La vita consacrata, sfida profetica per il nostro tempo, è un gesto di amore e di aiuto, non certo di condanna. Siamo infatti convinti che c’è bisogno di vita consacrata per indicare la via della vera gioia per tutti. In mezzo agli inganni organizzati del nostro mondo, per attirare nella rete quanta più gente possibile, non può venir meno il ruolo guida dei cristiani sale della terra e luce del mondo.
I consigli evangelici diventano lo scandalo di cui il mondo ha bisogno, per essere richiamato sulla via di Cristo. ‘L’uomo, dicono i Vescovi, che ha un bisogno insopprimibile di essere amato e di amare, trova nella testimonianza gioiosa della castità un riferimento sicuro per imparare a ordinare gli affetti alla verità dell’amore, liberandosi dall’idolatria dell’istinto;
nella povertà evangelica, egli si educa a riconoscere in Dio la nostra vera ricchezza, che ci libera dal materialismo avido di possesso e ci fa imparare la solidarietà con chi è nel bisogno;
nell’obbedienza, la libertà viene educata a riconoscere che il proprio autentico sviluppo sta solo nell’uscire da se stessi, nella ricerca costante della verità e della volontà di Dio, che è ‘una volontà amica, benevola, che vuole la nostra realizzazione’.
Non vogliamo fare confronti troppo facili con eventi dei nostri giorni, che fanno tuttavia riflettere sulla confusione che colpisce soprattutto i giovani al riguardo di ciò che è il loro vero bene, cercato nelle vie più sbagliate delle aberrazioni sessuali, del benessere inseguito a tutti i costi e della libertà diventata libertinaggio.
Invece di continuare ad illudere i nostri giovani, quanto più saggio sarebbe educarli a saper fare le scelte giuste della gioia più grande nel dare che nel ricevere, del vendere tutto per acquistare il Regno e del costruire la civiltà dell’amore.
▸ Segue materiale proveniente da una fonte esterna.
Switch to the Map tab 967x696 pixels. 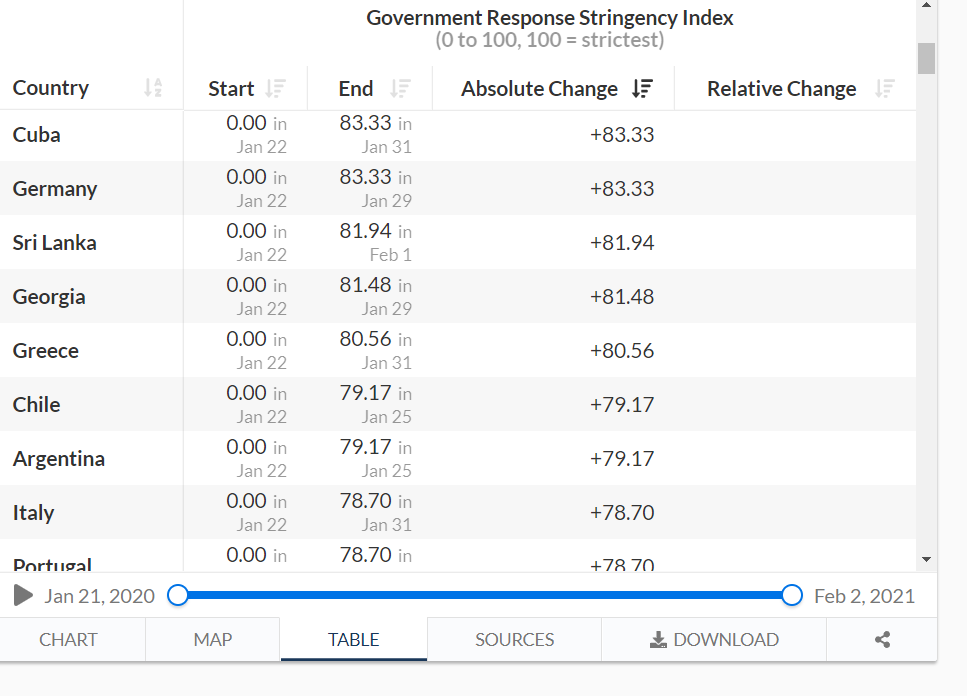[213, 640]
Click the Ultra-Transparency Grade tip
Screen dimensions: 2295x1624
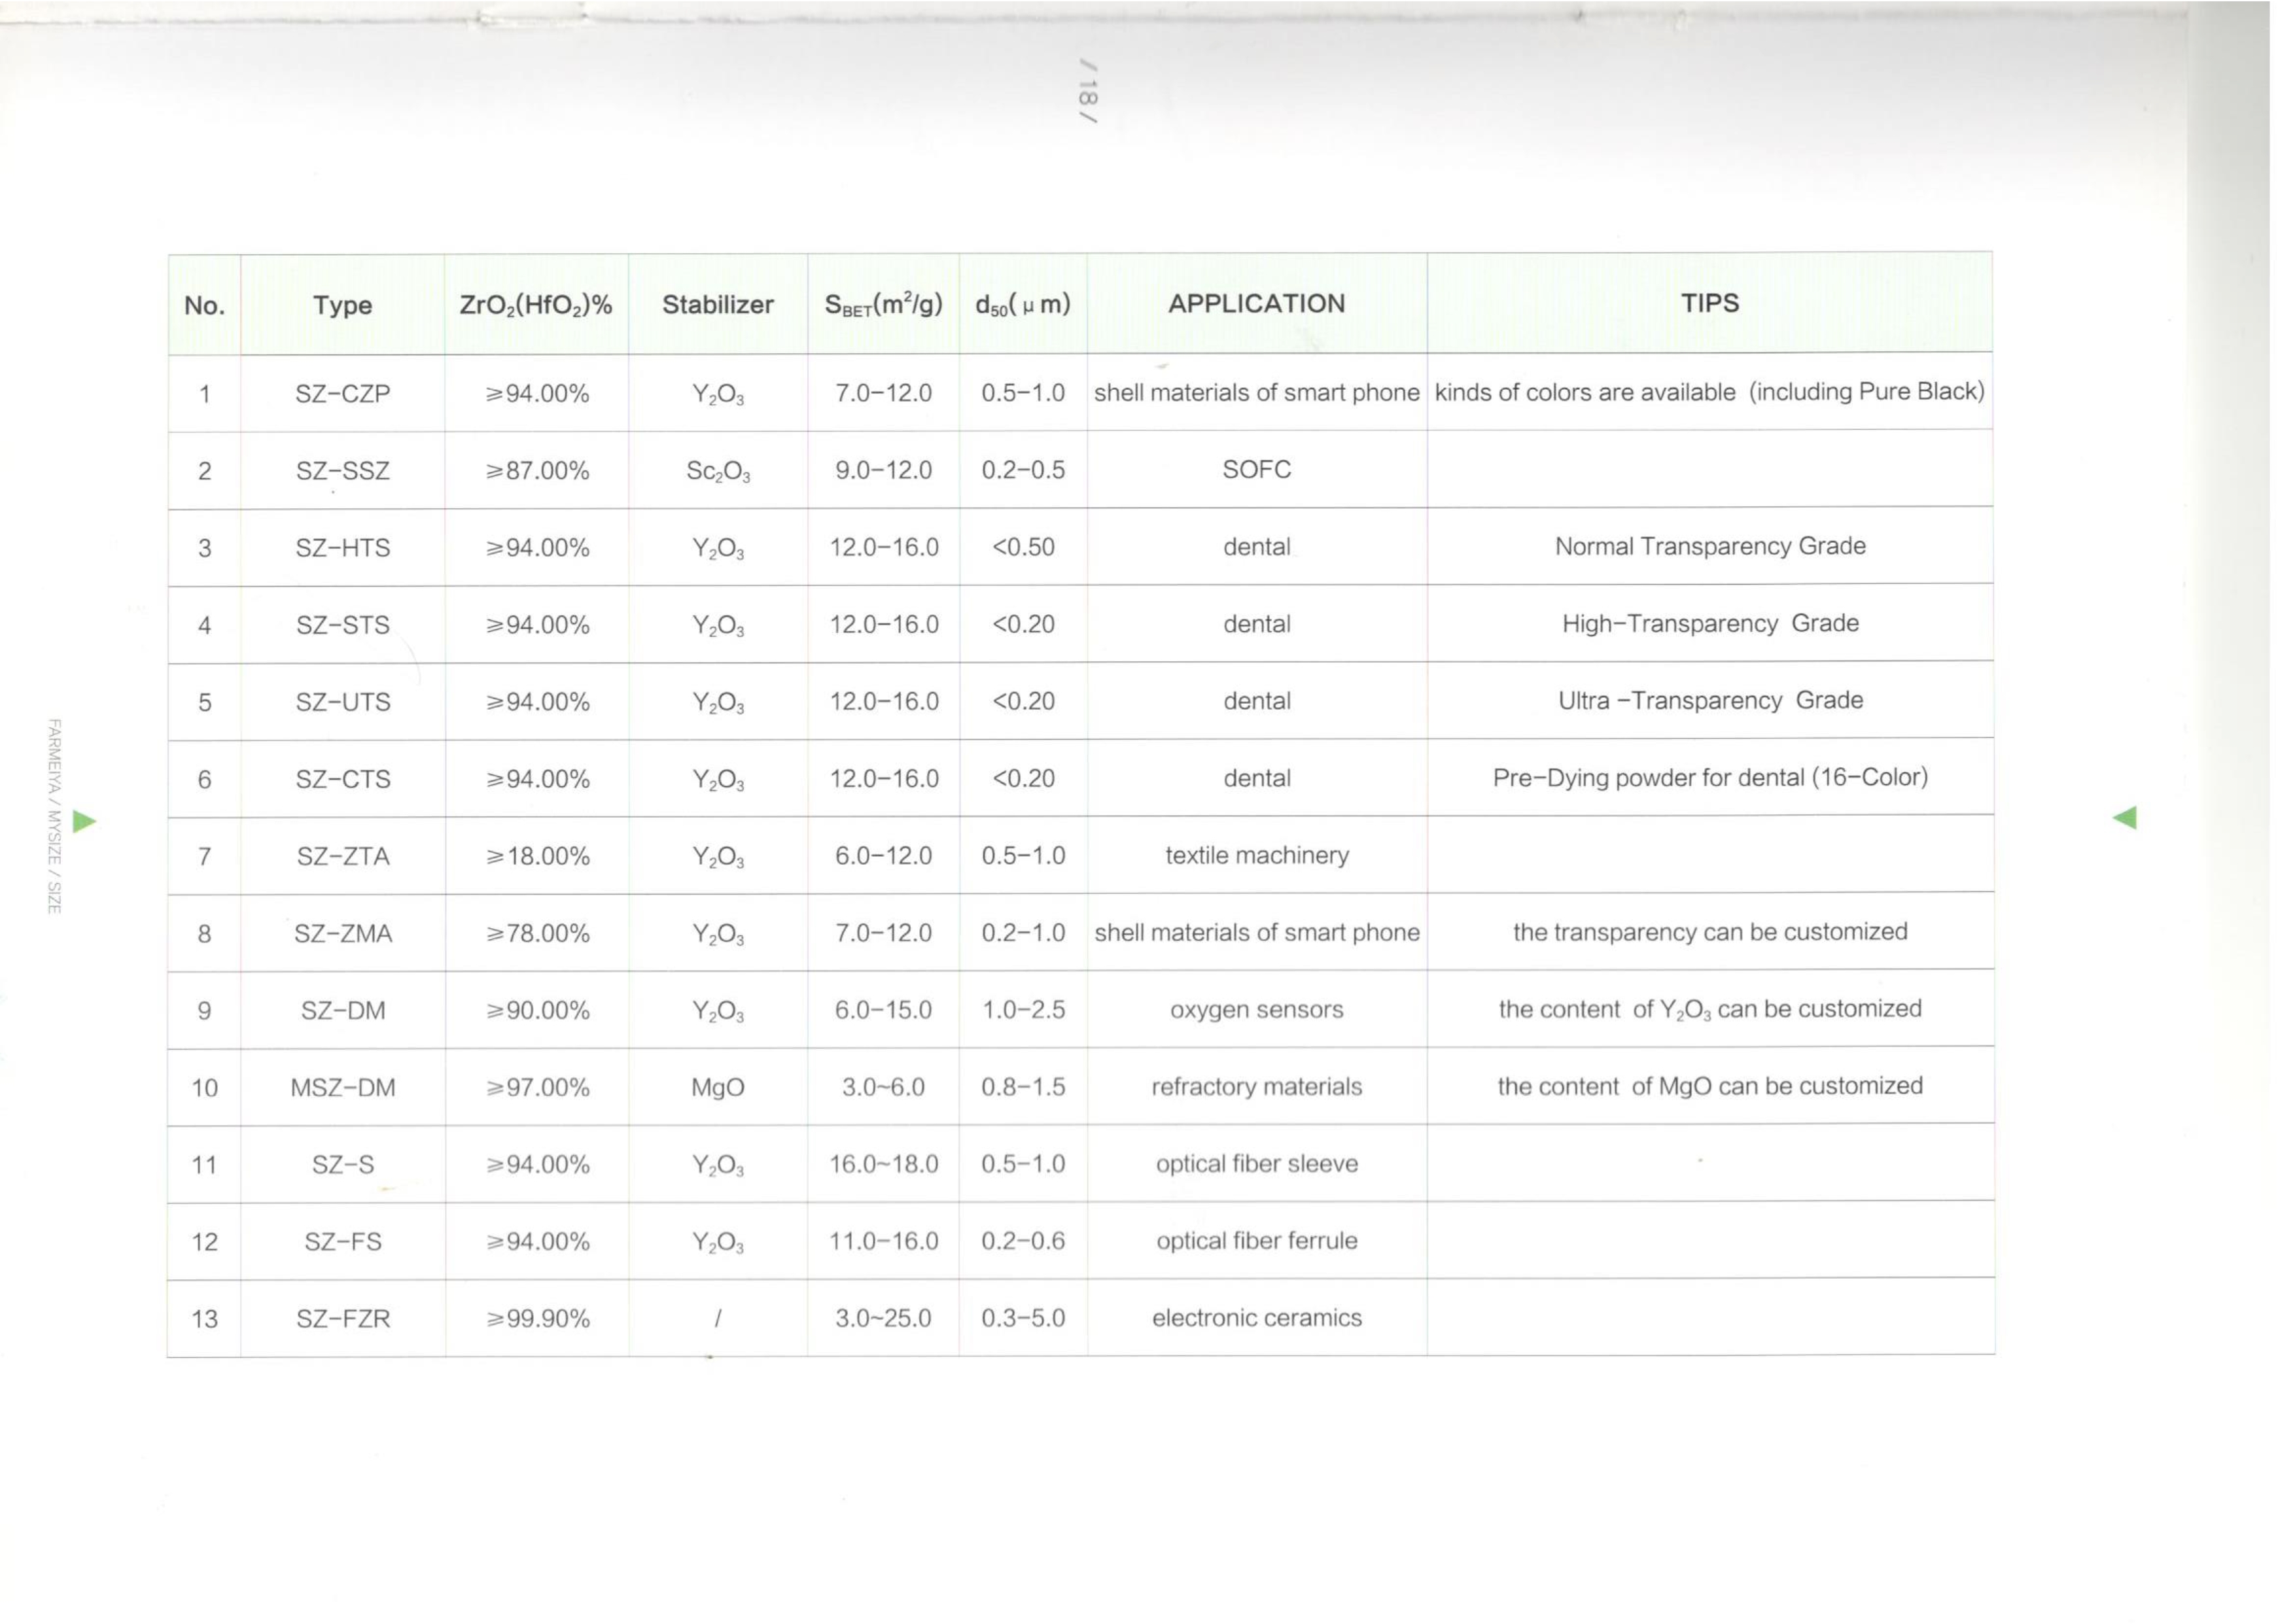pos(1710,700)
Pensando a questo vogliamo vivere anche il nostro impegno per l’animazione vocazionale non come il tentativo di riempire i vuoti che si creano nelle nostre comunità per motivi anagrafici, ma per il desiderio di condividere la gioia da noi vissuta per il senso grande che ha avuto la nostra vita.
‘Oggi più che mai, abbiamo bisogno di educarci a comprendere la vita stessa come vocazione e come dono di Dio, così da poter discernere e orientare la chiamata di ciascuno al proprio stato di vita’. Infatti la vita è una risposta a Dio che ci ha chiamato all’esistenza e ci chiama all’amore, al servizio, all’offerta, perché ‘è dando che si riceve, perdonando che si è perdonati, morendo che si risuscita a vita eterna’.